Data for processing:
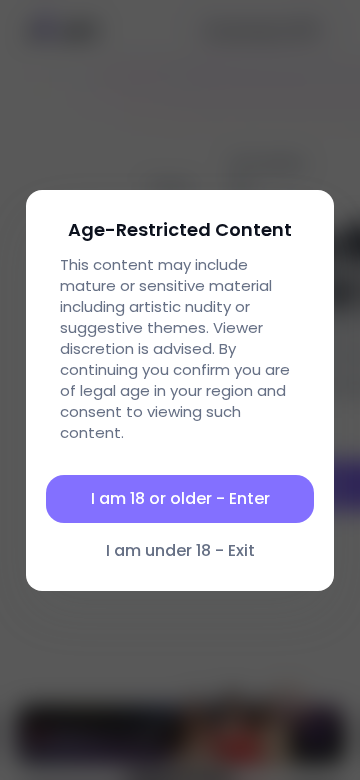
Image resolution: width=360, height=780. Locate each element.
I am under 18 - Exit (180, 550)
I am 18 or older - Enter (180, 498)
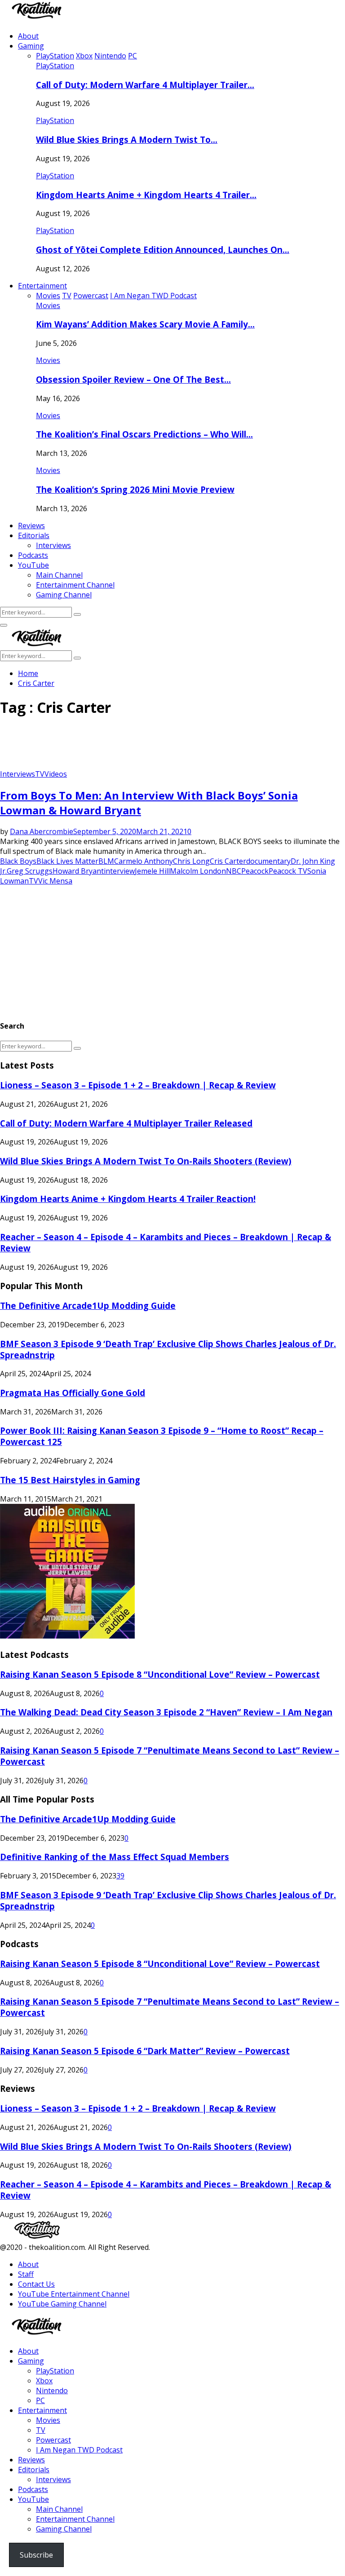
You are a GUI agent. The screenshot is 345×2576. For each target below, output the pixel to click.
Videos (55, 774)
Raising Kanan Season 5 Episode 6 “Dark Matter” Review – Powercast (145, 2050)
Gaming (31, 46)
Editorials (33, 535)
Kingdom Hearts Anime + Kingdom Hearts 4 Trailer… (146, 194)
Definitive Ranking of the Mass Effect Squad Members (114, 1856)
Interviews (53, 545)
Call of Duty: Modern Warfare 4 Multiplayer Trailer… (145, 84)
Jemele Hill (152, 871)
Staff (26, 2274)
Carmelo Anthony (143, 861)
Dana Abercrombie (41, 831)
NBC (233, 871)
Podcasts (33, 555)
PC (40, 2400)
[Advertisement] (163, 746)
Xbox (44, 2381)
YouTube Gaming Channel (62, 2304)
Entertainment (42, 286)
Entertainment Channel (75, 585)
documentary (268, 861)
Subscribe (36, 2555)
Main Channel (59, 575)
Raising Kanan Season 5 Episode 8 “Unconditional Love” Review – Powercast (160, 1674)
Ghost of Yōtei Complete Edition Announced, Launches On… (162, 249)
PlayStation (55, 66)
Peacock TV (288, 871)
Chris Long (191, 861)
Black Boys (18, 861)
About (28, 36)
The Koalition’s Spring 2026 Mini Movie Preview (135, 489)
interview (119, 871)
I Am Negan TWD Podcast (79, 2450)
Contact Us (36, 2284)
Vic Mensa (55, 881)
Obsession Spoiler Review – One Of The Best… (133, 379)
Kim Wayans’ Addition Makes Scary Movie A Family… (145, 324)
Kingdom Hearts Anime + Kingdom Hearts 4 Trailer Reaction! (128, 1198)
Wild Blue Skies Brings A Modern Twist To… (126, 139)
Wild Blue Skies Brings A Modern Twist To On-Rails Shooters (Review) (146, 1160)
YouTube (33, 565)
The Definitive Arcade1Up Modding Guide (88, 1305)
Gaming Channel (64, 595)
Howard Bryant (78, 871)
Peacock (255, 871)
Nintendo (52, 2390)
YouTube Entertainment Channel (73, 2294)
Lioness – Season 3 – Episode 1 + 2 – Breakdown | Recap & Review (138, 1085)
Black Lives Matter (67, 861)
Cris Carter (228, 861)
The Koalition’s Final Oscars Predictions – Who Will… (144, 434)
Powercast (53, 2440)
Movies (48, 305)
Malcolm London (198, 871)
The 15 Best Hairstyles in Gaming (70, 1479)
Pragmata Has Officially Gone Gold (72, 1392)
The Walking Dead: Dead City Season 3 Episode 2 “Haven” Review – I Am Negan (166, 1712)
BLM (106, 861)
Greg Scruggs (30, 871)
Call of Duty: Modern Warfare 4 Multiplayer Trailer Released (126, 1123)
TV (39, 774)
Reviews (31, 525)
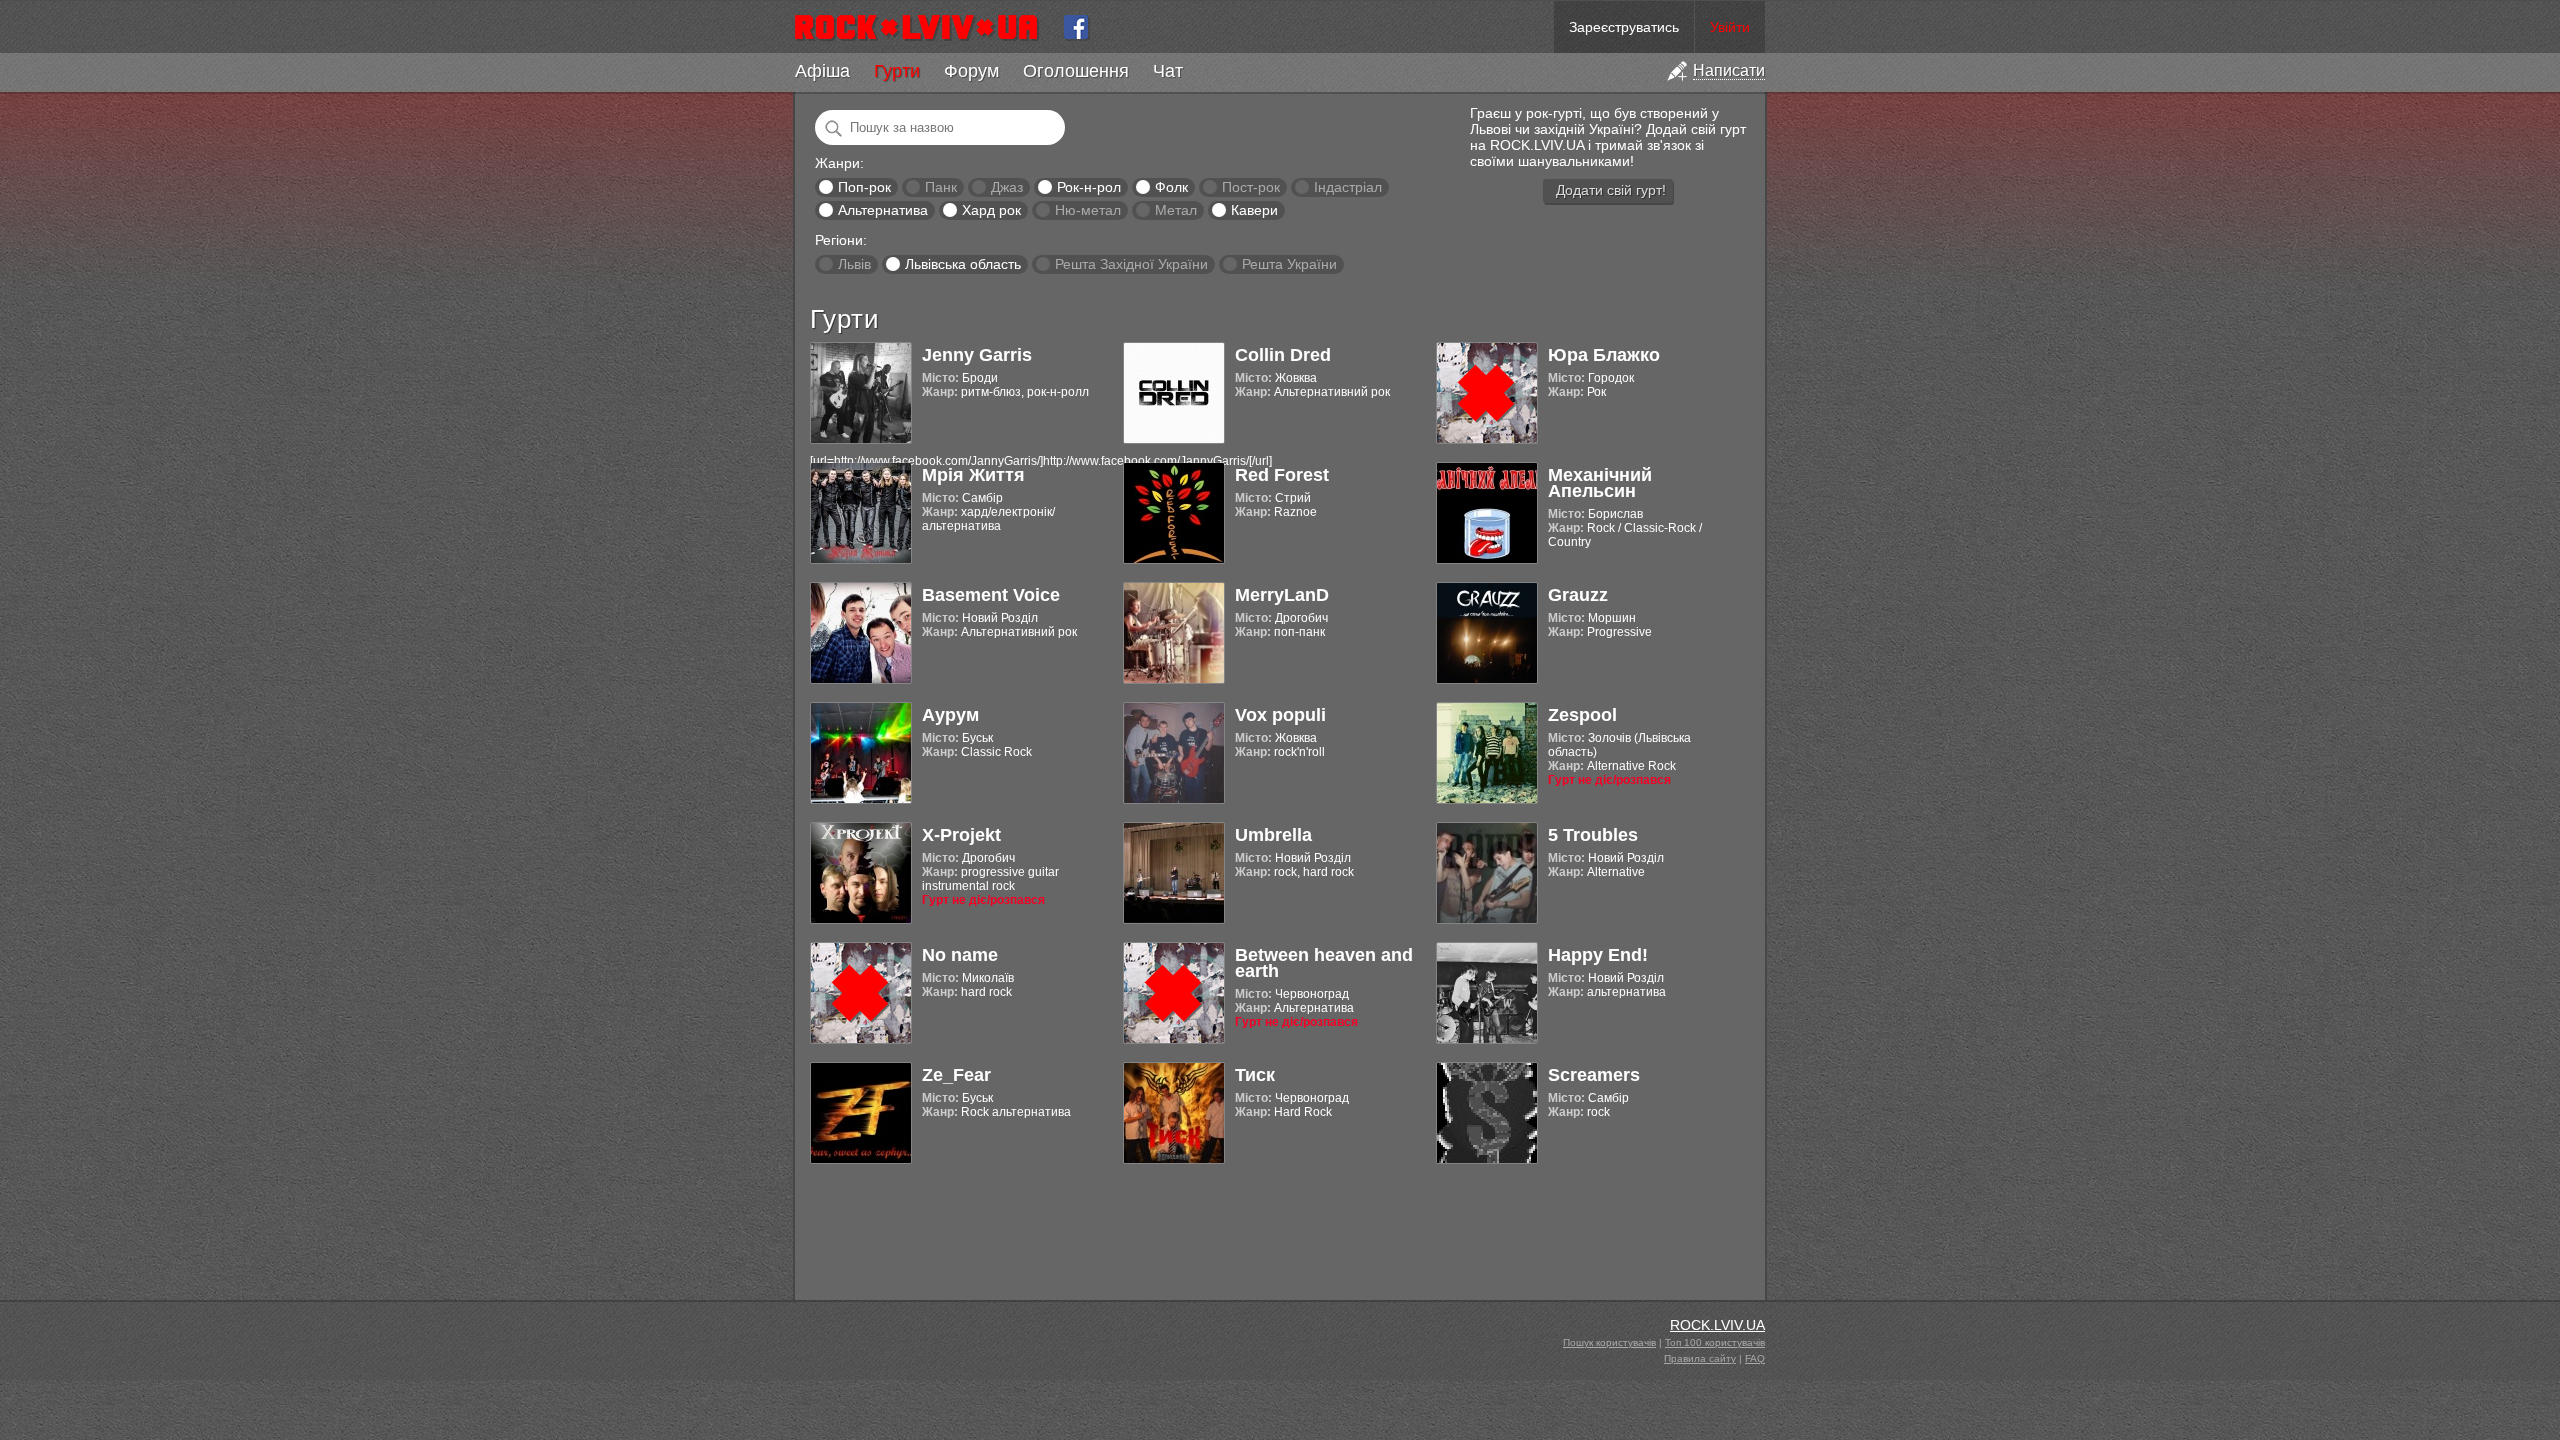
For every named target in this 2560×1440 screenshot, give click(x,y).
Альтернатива (883, 210)
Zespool (1582, 715)
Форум (971, 71)
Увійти (1730, 27)
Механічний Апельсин (1600, 483)
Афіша (822, 71)
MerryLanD (1282, 595)
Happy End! (1598, 955)
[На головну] (924, 27)
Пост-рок (1251, 187)
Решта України (1289, 264)
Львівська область (963, 264)
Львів (854, 264)
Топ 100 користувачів (1715, 1342)
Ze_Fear (956, 1075)
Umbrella (1273, 835)
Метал (1176, 210)
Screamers (1594, 1075)
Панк (941, 187)
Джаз (1007, 187)
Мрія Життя (973, 475)
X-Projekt (961, 835)
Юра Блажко (1604, 355)
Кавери (1254, 210)
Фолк (1171, 187)
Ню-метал (1088, 210)
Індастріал (1348, 187)
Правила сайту (1700, 1358)
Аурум (950, 715)
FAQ (1755, 1358)
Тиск (1255, 1075)
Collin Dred (1283, 355)
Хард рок (991, 210)
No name (960, 955)
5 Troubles (1593, 835)
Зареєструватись (1624, 27)
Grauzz (1578, 595)
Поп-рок (864, 187)
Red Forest (1282, 475)
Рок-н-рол (1089, 187)
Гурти (897, 71)
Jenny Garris (977, 355)
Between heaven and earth (1324, 963)
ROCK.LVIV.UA (1717, 1325)
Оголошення (1076, 71)
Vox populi (1280, 715)
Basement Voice (991, 595)
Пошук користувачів (1609, 1342)
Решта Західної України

What this task involves:
Return the full listing above verbatim, please, but without its images.

Answer to the problem:
Image resolution: width=360, height=780. Locate each element.
I am under 18 - Exit (180, 550)
I am 18 or older - Enter (180, 498)
You are a GUI agent. The screenshot is 345×2576. For each target below, output the pixel to click.
Videos (55, 774)
Raising Kanan Season 5 Episode 6 “Dark Matter” Review – Powercast (145, 2050)
Gaming (31, 46)
Editorials (33, 535)
Kingdom Hearts Anime + Kingdom Hearts 4 Trailer… (146, 194)
Definitive Ranking of the Mass Effect Squad Members (114, 1856)
Interviews (53, 545)
Call of Duty: Modern Warfare 4 Multiplayer Trailer… (145, 84)
Jemele Hill (152, 871)
Staff (26, 2274)
Carmelo Anthony (143, 861)
Dana Abercrombie (41, 831)
NBC (233, 871)
Podcasts (33, 555)
PC (40, 2400)
[Advertisement] (163, 746)
Xbox (44, 2381)
YouTube Gaming Channel (62, 2304)
Entertainment (42, 286)
Entertainment Channel (75, 585)
documentary (268, 861)
Subscribe (36, 2555)
Main Channel (59, 575)
Raising Kanan Season 5 Episode 8 “Unconditional Love” Review – Powercast (160, 1674)
Ghost of Yōtei Complete Edition Announced, Launches On… (162, 249)
PlayStation (55, 66)
Peacock TV (288, 871)
Chris Long (191, 861)
Black Boys (18, 861)
About (28, 36)
The Koalition’s Spring 2026 Mini Movie Preview (135, 489)
interview (119, 871)
I Am Negan TWD Podcast (79, 2450)
Contact Us (36, 2284)
Vic Mensa (55, 881)
Obsession Spoiler Review – One Of The Best… (133, 379)
Kim Wayans’ Addition Makes Scary Movie A Family… (145, 324)
Kingdom Hearts Anime + Kingdom Hearts 4 Trailer Reaction! (128, 1198)
Wild Blue Skies Brings A Modern Twist To… (126, 139)
Wild Blue Skies Brings A Modern Twist To On-Rails Shooters (Review) (146, 1160)
YouTube (33, 565)
The Definitive Arcade1Up Modding Guide (88, 1305)
Gaming Channel (64, 595)
Howard Bryant (78, 871)
Peacock (255, 871)
Nintendo (52, 2390)
YouTube Entertainment Channel (73, 2294)
Lioness – Season 3 – Episode 1 + 2 – Breakdown | Recap & Review (138, 1085)
Black Lives Matter (67, 861)
Cris Carter (228, 861)
The Koalition’s Final Oscars Predictions – Who Will… (144, 434)
Powercast (53, 2440)
Movies (48, 305)
Malcolm London (198, 871)
The 15 Best Hairstyles in Gaming (70, 1479)
Pragmata Has Officially Gone Gold (72, 1392)
The Walking Dead: Dead City Season 3 Episode 2 “Haven” Review – I Am Negan (166, 1712)
BLM (106, 861)
Greg Scruggs (30, 871)
Call of Duty: Modern Warfare 4 Multiplayer Trailer Released (126, 1123)
TV (39, 774)
Reviews (31, 525)
For every named target in this 2560×1440 screenshot, give click(x,y).
Альтернатива (883, 210)
Zespool (1582, 715)
Форум (971, 71)
Увійти (1730, 27)
Механічний Апельсин (1600, 483)
Афіша (822, 71)
MerryLanD (1282, 595)
Happy End! (1598, 955)
[На головну] (924, 27)
Пост-рок (1251, 187)
Решта України (1289, 264)
Львівська область (963, 264)
Львів (854, 264)
Топ 100 користувачів (1715, 1342)
Ze_Fear (956, 1075)
Umbrella (1273, 835)
Метал (1176, 210)
Screamers (1594, 1075)
Панк (941, 187)
Джаз (1007, 187)
Мрія Життя (973, 475)
X-Projekt (961, 835)
Юра Блажко (1604, 355)
Кавери (1254, 210)
Фолк (1171, 187)
Ню-метал (1088, 210)
Індастріал (1348, 187)
Правила сайту (1700, 1358)
Аурум (950, 715)
FAQ (1755, 1358)
Тиск (1255, 1075)
Collin Dred (1283, 355)
Хард рок (991, 210)
No name (960, 955)
5 Troubles (1593, 835)
Зареєструватись (1624, 27)
Grauzz (1578, 595)
Поп-рок (864, 187)
Red Forest (1282, 475)
Рок-н-рол (1089, 187)
Гурти (897, 71)
Jenny Garris (977, 355)
Between heaven and earth (1324, 963)
ROCK.LVIV.UA (1717, 1325)
Оголошення (1076, 71)
Vox populi (1280, 715)
Basement Voice (991, 595)
Пошук користувачів (1609, 1342)
Решта Західної України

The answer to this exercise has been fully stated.